Plastic films are widely used for magnetic tapes and optical members such as flat panel displays, as well as food packages, film capacitors, and other applications, and such plastic film products are ultimately wound into a film roll body by a winder for shipment.
A plastic film may undergo corona discharge surface treatment in a part of the film conveyance process as a pre-process for secondary processing such as bonding on a film surface, as described in Patent Literature 1. In Patent Literature 1, a film runs on the grounded conveyance roller called counter electrode roller, and an electrode, provided at a position opposed to the roller with the film interposed, applies alternating current (AC) high voltage to the electrode surface-side of the film for discharge treatment. A nip roller is installed at a position where the film comes into contact with the counter electrode roller, in order that the counter electrode roller contact surface-side of the film is not treated by discharge when the electrode surface-side of the film is subjected to the discharge treatment. The pressing force by the nip roller prevents a large amount of air from intruding into the gap between the counter electrode roller and the film and prevents discharge treatment on the counter electrode roller contact surface-side of the film.
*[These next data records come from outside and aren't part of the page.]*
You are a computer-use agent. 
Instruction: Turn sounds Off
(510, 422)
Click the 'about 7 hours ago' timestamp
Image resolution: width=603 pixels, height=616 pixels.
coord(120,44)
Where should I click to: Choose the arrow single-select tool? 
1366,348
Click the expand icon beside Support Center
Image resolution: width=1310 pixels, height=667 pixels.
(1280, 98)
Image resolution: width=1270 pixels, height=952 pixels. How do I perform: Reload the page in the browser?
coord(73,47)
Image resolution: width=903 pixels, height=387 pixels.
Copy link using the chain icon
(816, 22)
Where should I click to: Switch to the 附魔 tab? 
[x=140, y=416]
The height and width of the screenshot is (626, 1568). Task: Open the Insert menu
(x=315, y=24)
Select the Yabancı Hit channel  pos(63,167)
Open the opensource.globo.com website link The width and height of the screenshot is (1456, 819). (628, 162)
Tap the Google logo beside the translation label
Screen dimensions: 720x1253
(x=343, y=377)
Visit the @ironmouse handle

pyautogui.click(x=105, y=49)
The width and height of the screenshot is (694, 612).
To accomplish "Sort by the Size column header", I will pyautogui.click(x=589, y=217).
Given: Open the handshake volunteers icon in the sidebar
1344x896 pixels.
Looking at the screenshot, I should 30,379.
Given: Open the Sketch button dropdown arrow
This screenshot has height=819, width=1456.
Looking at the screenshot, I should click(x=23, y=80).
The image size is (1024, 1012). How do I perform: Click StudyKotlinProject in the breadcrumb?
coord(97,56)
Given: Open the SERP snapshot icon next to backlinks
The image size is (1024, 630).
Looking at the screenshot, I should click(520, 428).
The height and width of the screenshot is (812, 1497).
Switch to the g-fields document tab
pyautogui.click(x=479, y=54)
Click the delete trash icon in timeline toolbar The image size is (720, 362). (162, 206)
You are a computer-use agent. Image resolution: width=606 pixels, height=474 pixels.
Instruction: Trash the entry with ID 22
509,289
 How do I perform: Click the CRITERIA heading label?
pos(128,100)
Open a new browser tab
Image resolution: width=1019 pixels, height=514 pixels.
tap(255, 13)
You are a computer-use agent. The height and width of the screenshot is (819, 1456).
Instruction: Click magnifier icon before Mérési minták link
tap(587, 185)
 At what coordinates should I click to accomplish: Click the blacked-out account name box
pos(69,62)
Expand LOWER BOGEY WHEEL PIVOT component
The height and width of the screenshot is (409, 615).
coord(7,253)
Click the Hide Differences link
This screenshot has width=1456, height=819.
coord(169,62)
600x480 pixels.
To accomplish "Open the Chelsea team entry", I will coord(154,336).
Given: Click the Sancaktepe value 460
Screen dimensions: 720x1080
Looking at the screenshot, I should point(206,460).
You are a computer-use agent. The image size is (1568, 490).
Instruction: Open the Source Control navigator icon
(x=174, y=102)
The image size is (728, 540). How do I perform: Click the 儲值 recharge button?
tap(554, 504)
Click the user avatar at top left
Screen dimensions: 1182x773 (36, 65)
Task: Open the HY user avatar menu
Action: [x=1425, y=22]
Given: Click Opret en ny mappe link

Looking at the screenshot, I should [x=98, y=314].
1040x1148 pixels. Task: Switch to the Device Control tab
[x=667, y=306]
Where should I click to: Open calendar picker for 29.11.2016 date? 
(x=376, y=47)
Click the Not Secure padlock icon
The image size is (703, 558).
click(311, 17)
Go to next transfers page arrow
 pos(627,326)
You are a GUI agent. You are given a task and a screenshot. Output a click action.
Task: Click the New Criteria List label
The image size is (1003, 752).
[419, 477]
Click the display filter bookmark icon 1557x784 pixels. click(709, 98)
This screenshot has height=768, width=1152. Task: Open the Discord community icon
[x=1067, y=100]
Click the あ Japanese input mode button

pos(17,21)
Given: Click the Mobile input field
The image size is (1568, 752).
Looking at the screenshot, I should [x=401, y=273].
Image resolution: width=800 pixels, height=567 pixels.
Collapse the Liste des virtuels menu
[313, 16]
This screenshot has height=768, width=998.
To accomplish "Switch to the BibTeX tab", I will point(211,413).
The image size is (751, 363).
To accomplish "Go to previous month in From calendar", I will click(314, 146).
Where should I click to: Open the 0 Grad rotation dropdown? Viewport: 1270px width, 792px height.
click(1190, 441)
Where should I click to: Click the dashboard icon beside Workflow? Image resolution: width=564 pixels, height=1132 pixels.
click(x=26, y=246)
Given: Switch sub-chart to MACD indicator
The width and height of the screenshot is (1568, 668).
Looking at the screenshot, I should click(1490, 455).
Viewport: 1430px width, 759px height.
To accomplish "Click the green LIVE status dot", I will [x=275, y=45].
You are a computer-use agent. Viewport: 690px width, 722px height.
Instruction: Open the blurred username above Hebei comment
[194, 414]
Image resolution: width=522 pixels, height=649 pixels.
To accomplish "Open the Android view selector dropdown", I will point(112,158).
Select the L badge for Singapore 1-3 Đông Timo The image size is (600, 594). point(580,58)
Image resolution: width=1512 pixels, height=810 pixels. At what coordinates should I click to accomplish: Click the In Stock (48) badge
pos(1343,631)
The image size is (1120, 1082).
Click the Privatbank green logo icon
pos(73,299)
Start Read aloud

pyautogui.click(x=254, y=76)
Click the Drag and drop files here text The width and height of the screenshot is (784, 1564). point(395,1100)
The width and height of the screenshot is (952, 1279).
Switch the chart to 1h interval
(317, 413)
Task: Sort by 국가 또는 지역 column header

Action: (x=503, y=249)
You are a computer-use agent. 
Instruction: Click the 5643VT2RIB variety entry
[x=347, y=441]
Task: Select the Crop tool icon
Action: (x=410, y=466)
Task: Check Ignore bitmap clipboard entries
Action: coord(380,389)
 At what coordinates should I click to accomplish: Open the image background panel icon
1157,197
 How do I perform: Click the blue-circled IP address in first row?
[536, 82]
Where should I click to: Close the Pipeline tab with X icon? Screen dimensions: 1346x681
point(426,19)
In the manufacturing process for plastic films, when the width and the speed are increased to improve the productivity of films, vibration of the counter electrode roller and the nip roller increases to deform the rubber coating on the surface of the nip roller and change the roller cross section from a perfect circle into a polygonal shape. The reason for this phenomenon is that resonance occurs even though the rotation frequency of the roller is initially controlled in a frequency range lower than the first-order eigen frequency of the roller alone and the first-order eigen frequency of the entire apparatus. The frequency observed at this moment is an integer multiple (N times) of the rotation frequency, and the matching of this frequency with the eigen frequency causes continuous resonance, which gradually deforms the roller surface into a polygonal shape having N vertices.
This problem will be examined in terms of a method of manufacturing a film roll body. For example, in the aforementioned corona treatment unit, much air intrudes between the film and the counter electrode roller in polygon cycles, resulting in a defect of unintended, periodic corona discharge treatment on the counter electrode roller surface.
Another problem similar to this is an angular deformation phenomenon in a press roll for dewatering in a paper machine in a papermaking process as disclosed in Patent Literature 2. This angular deformation phenomenon is described as resonance caused when a frequency N times the rotation frequency of the top roller and the bottom roller included in the press roller system matches the eigen frequency of a press roller apparatus replaced with a vibration model of a multi-degree of freedom system, and this phenomenon is thought to be similar to the polygonal deformation phenomenon as described above. As an approach to the phenomenon, it is proposed to change the diameters of the top roller and the bottom roller such that the outer diameter ratio between these rollers is not 1, so as to prevent a match with the eigen frequency assumed from a frequency N times the rotation frequency. This approach avoids a perfect match between an integer multiple of the rotation frequency and the eigen frequency and avoids resonance, thereby preventing polygonal deformation.
Similarly, as another approach to the press roller polygonal deformation phenomenon in paper machines, Patent Literature 3 avoids vibration between rollers at a particular frequency by continuously varying the operating speed and preventing the same parts in rubber members on the surfaces of the rollers from being pressed with a large pressure, thereby preventing or retarding polygonal deformation. It is also suggested that the time to avoid a resonance point is increased by fluctuating the speed.